Arturo Macapagal

Personal information
- Nickname: Art
- Born: Arturo de la Rosa Macapagal 14 September 1942
- Died: 11 August 2015 (aged 72) Makati, Philippines
- Education: San Beda College; Asian Institute of Management;
- Occupations: Shooter; businessman; sports official;
- Spouse: Maria Therese Jalandoni

Sport
- Country: Philippines
- Sport: Shooting
- Event: Free pistol

= Arturo Macapagal =

Filipino sport shooter (1942–2015)

Arturo de la Rosa Macapagal (14 September 1942 - 11 August 2015) was the son of Philippine President Diosdado Macapagal. He was a Filipino shooter who competed at the 1972 and 1976 Summer Olympics at the free pistol event.

==Early life==
Macapagal was the son of President Diosdado Macapagal and Purita de la Rosa, sister of Rogelio and Jaime. Purita was Diosdado Macapagal's first wife. Arturo was the second child and eldest son among the Macapagal family. Cielo was his elder sister. His mother died when he was just 1 year old and his father married Evangelina Macaraeg when he was five years old. His father had two children with Evangeline, Gloria Macapagal Arroyo and Diosdado Macapagal Jr.

==Education==
Macapagal entered San Beda College for a bachelor's degree in business management and graduated from the institution as a cum laude in 1968. During his last year at San Beda, he was president of the student council. He later entered the Asian Institute of Management (AIM) and attained his master's degree in business management in 1971 from the institution. He became the first president of AIM's student association and the first chairman of its alumni association.

==Sporting career==

===As a shooter===
Macapagal represented the Philippines in shooting on several competitions including at the 1972 and 1976 Summer Olympics where he participated at the free pistol event. During his 1972 Olympic stint he established a national record for free pistol, a record which would not be broken for 21 years, the longest in the country's shooting history. He was chosen as the "Most Outstanding Shooter of the Decade" by the Philippine Olympic Committee in 1980. In 1973 and 1974, he was named the All-around Filipino Sports Awardee by the Philippine Sportswriters Association.

===As an official===
Macapagal also led the Philippine National Shooting Association for many years and also served the Philippine Olympians Association as president. In 2008 he ran for the position of president at the Philippine Olympic Committee, challenging incumbent Jose Cojuangco who has been President of the Association since 2004 and was seeking a second term. Macapagal lost to Cojuangco by 2 votes with Macapagal receiving 19 votes and Cojuangco receiving 21 out of 40 votes cast. Cojuangco managed to win a third term in 2012.

==Business career==
Macapagal became the president and CEO of Toyota Pasong Tamo, one of Toyota's largest dealers and also became the chair of Majal Properties Inc. and Melandrex Holdings Inc. He was also an active member of several business organizations such as the Financial Executives Institute and the Management Association of the Philippines.
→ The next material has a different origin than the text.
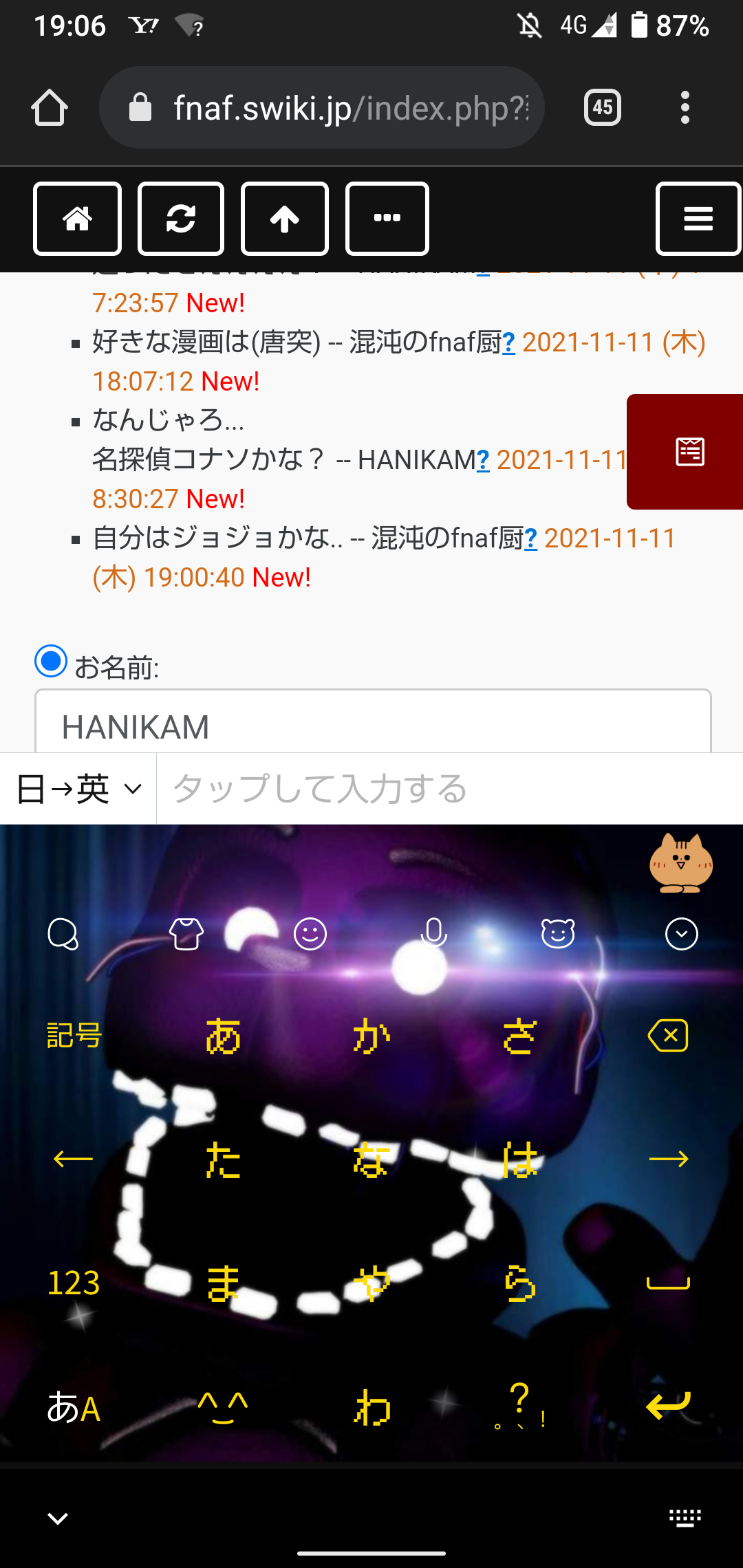The height and width of the screenshot is (1568, 743).
Task: Open the tab switcher showing 45
Action: pyautogui.click(x=602, y=107)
He was also given awards by the alumni association of his former colleges. In 1979, the AIM Alumni Association gave Macapagal the triple-award for Outstanding Achievements in Management and in 1995 he was given the Centennial Award for Outstanding Achievement in Business and Management by the San Beda Alumni Association, on the occasion of the Centennial of the Benedictine Monks in the Philippines.

==Politics==
Macapagal received many offers to enter politics. In 1971, Governor Jose Lingad asked for Macapagal to run as governor of Pampanga, in 1987; by Governor Bren Guiao to run a congressman and in 1992 as Guiao's vice governor. He declined to enter politics.

==Social involvement==
In 1963, Macapagal and some of his friends established the Scholarship Foundation of the Filipino Youth and served as its chairman. The scholarship foundation grants college scholarship to high school students with financial difficulties that it deems as talented. He is also a trustee of the St. Anthony College of Technology in Mabalacat, Pampanga and a member of Habitat Philippines, with the later being an organization that provides housing for the poor.

==Personal life==
Macapagal was married to Maria Therese Jalandoni who came from Iloilo, with whom he had three children.

==Death==
Macapagal died on 11 August 2015 at age 72. He was hospitalized at the Makati Medical Center for prostate cancer.